• [Your assignment]: Return, from the data below, each line that contains the word "Click".

• [Stored data entries]:
::::

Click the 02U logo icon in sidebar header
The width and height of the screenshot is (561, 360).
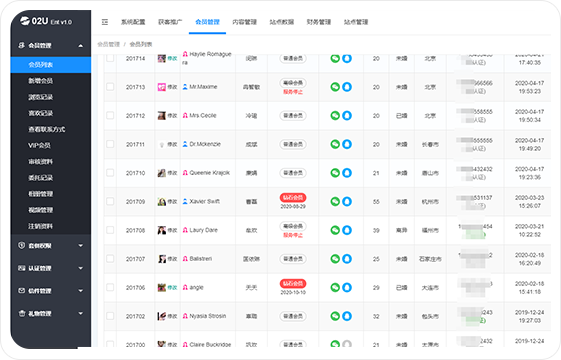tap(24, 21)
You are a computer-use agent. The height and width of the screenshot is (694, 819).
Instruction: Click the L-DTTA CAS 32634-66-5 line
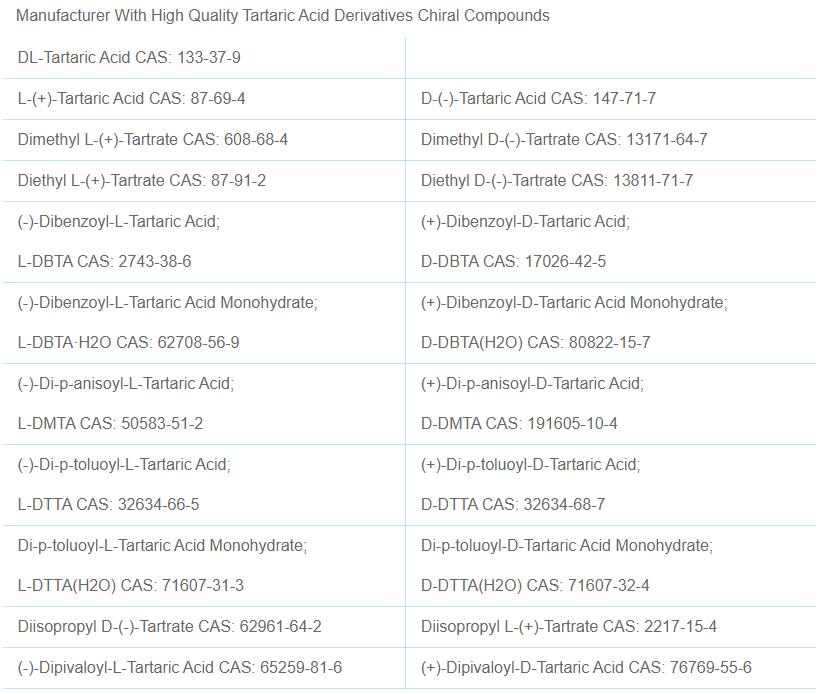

::::

• [Response below]:
Click the 02U logo icon in sidebar header
Instruction: Click the L-DTTA CAS 32634-66-5 line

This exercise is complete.